Can the United States accelerate sustainability in financial regulations?

In the last few years, while multiple countries have made progress in developing sustainable-finance plans to help direct investment to climate solutions and environmentally beneficial companies and products, the United States, under the administration of former President Donald Trump, moved to weaken environmental regulations and discourage sustainable investing. With the arrival of President Joe Biden’s administration, the United States could rapidly roll out policies to make up lost ground.

Sustainable-finance plans advance globally

Around the globe, countries are stepping up to implement plans to embed greater sustainability, particularly climate change, into their financial industries. The plans are most advanced in the European Union (EU), the United Kingdom, Australia and Canada.

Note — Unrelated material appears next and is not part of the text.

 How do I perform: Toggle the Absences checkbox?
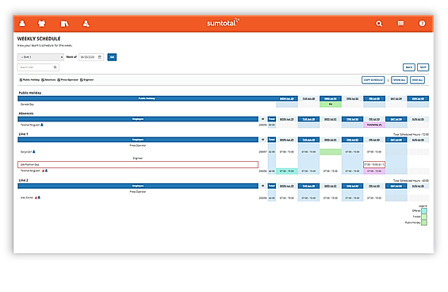pyautogui.click(x=43, y=80)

The European Union’s Action Plan for Financing Sustainable Growth, announced in March 2018, set a series of deadlines to help the European Union achieve its objective of net-zero carbon emissions by 2050. The plan requires all EU-listed companies with more than 500 employees to disclose how much of their revenue is generated from green activities and the extent to which their capital expenditures meet green criteria.

Beginning in March of this year, financial institutions, asset managers and financial advisors that claim that their activities, funds or investments have environmental benefits will have to disclose data to justify those claims. Henceforth, they will be required to produce annual reports to back up these claims by citing up to 50 indicators defined by the EU regulators.

The EU disclosure rules also will require large asset managers and asset owners to show how they practice due diligence to mitigate climate risks and other sustainability concerns, including through their shareholder-engagement activities.